The two methods are decorated with the Celery task decorator to tell Celery that these methods should be regarded as tasks. In each task, a method from the TaskUtils module from DDS is called to run the spiders/checkers ready for the next execution.

Now you can create a peridoc task both for your scraper and your checker in the Django admin interface:

_images/screenshot_django-admin_peridoc_task.png

In the peridoc task form you should be able to select your tasks defined above. Create an interval how often these tasks are performed. In our open news example, 2 hours should be a good value. Please keep in mind, that these are not the values how often a scraper/checker is actually run. If you define a two hour timeframe here, it just means, that ever two hours, the task method executed is checking for scrapers/checkers with a next execution time (defined by the associated scheduler_runtime) lying in the past and run these scrapers. The actual time period between two runs is determined by the next execution time itself which is calculated dynamically and depending on the scheduling configuration you’ll learn more about below. For the scrapers to run, remember also that you have to set the scraper active in the associated scraper object.

Run your tasks

To actually run the task (respectively set our scheduling system to work as a whole) we have to run two different daemon processes. The first one is the celeryd daemon from django-celery which is responsible for collecting and executing tasks. We have to run celeryd with the -B option to also run the celerybeat task scheduler which executes periodical tasks defined in Celery. Start the daemon with:

python manage.py celeryd -l info -B --settings=example_project.settings

If everything works well, you should now see the following line in your command line output:

[2011-12-12 10:20:01,535: INFO/MainProcess] Celerybeat: Starting...
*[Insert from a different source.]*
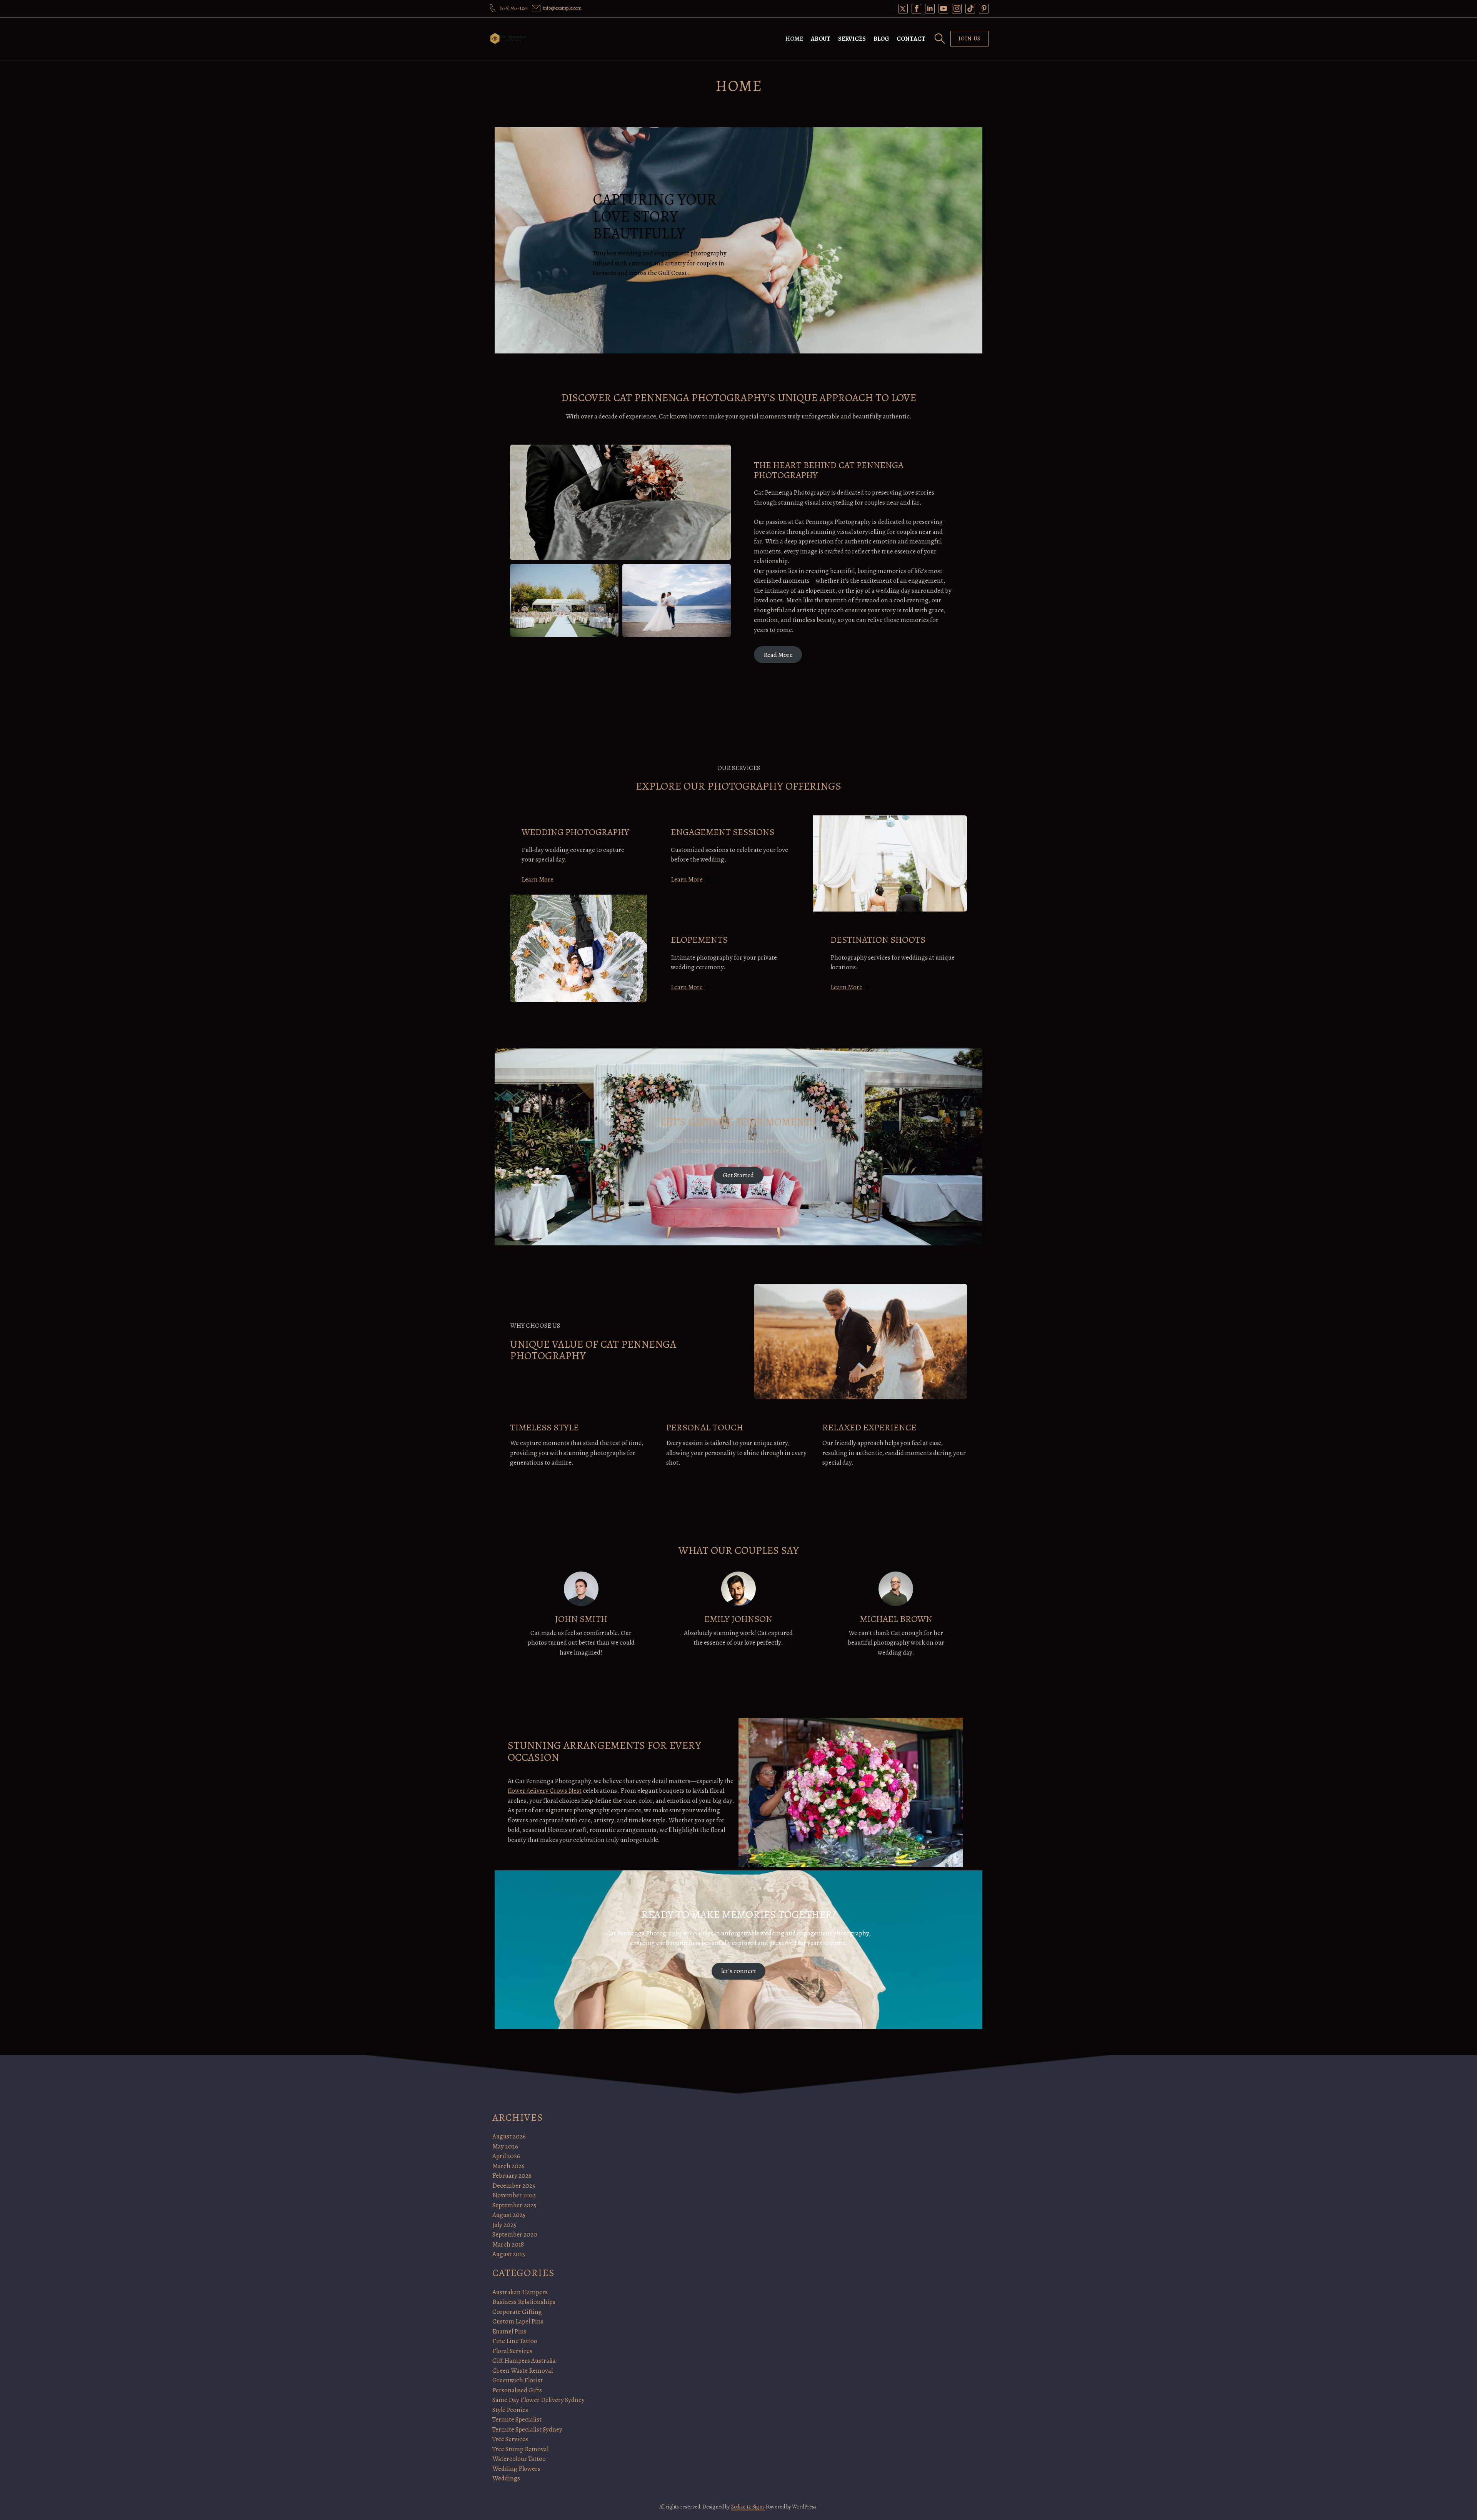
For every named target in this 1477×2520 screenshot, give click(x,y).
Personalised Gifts (517, 2390)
As a second daemon process we need the server from the separate scrapyd project to actually crawl the different websites targeted with our scrapers. Make sure you have deployed your Scrapy project (see: Scrapy Configuration) and run the server with:

scrapyd

You should get an output similar to the following:

_images/screenshot_shell_scrapy_server.png

For testing your scheduling system, you can temporarily set your time interval of your periodic task to a lower interval, e.g. 1 minute. Now you should see a new task coming in and being executed every minute:

Got task from broker: open_news.tasks.run_spiders[5a3fed53-c26a-4f8f-b946-8c4a2c7c5c83]
Task open_news.tasks.run_spiders[5a3fed53-c26a-4f8f-b946-8c4a2c7c5c83] succeeded in 0.052549123764s: None

The executed task should then run the scrapers/checkers which you should see in the output of the Scrapy server:

Process started: project='default' spider='article_spider' job='41f27199259e11e192041093e90a480a' pid=5932...
Process finished: project='default' spider='article_spider' job='41f27199259e11e192041093e90a480a' pid=5932...

Note

Note that you can vary the log level for debugging as well as other run parameters when you start the servers, see the man/help pages of the celery and the Scrapy daemons.

Note

Please see this configuration described here just as a hint to get started. If you want to use this in production you have to provide extra measures to make sure that your servers run constantly and that they are secure. See the specific server documentation for more information.

Note

There is a known bug causing scheduling not to work when LOG_STDOUT is set to True in the scraper
settings. If you know the cause or a fix for this, please report on GitHub!

Scheduling configuration

Now coming to the little bit of magic added to all this stuff with dynamic scheduling. The basis for the dynamic scheduling in DDS is layed both for your scrapers and your checkers with the scheduling configuration parameters in your scraped object class definitions in the Django admin interface. The default configuration for a scraper looks like this:

"MIN_TIME": 15,
"MAX_TIME": 10080,
"INITIAL_NEXT_ACTION_FACTOR": 10,
"ZERO_ACTIONS_FACTOR_CHANGE": 20,
"FACTOR_CHANGE_FACTOR": 1.3,

Scheduling now works as follows: the inital time period between two scraper runs is calculated by taking the product of the MIN_TIME and the INITIAL_NEXT_ACTION_FACTOR, with minutes as the basic time unit for MIN_TIME and MAX_TIME:

initial time period := 15 Minutes (MIN_TIME) * 10 (INITIAL_NEXT_ACTION_FACTOR) = 150 Minutes = 2 1/2 Hours

Now, every time a scraper run was successful, the new next action factor is calculated by dividing the actual next action factor by the FACTOR_CHANGE_FACTOR. So a successful scraper run would lead to the following new time period:

new next action factor (NAF) := 10 (INITIAL_NEXT_ACTION_FACTOR) / 1.3 (FACTOR_CHANGE_FACTOR) = 7.69 (rounded)
time period after successful run := 15 Minutes * 7.69 (NAF) = 115 Minutes

So if it turns out that your scraper always find new items the time period between two runs gets smaller and smaller until the defined MIN_TIME is reached which is taken as a minimum time period between two scraper runs. If your scraper was not successful (meaning, that no new items were found) these unsucessful actions (scraper runs) are counted as ZERO_ACTIONS. If a number of unsuccessful actions greater than ZERO_ACTIONS_FACTOR_CHANGE is counted, a new next action factor is calculated, this time by taking the product of the actual action factor and the FACTOR_CHANGE_FACTOR (calculation restarting from initial values for the example):

new next action factor (NAF) := 10 (INITIAL_NEXT_ACTION_FACTOR) * 1.3 (FACTOR_CHANGE_FACTOR) = 13
time period after 21 unsuccessful runs := 15 Minutes * 13 (NAF) = 195 Minutes

So the time period between two scraper runs becomes larger. If there is never a new item found for your scraper this will go on until the calculated time period reaches the MAX_TIME defined.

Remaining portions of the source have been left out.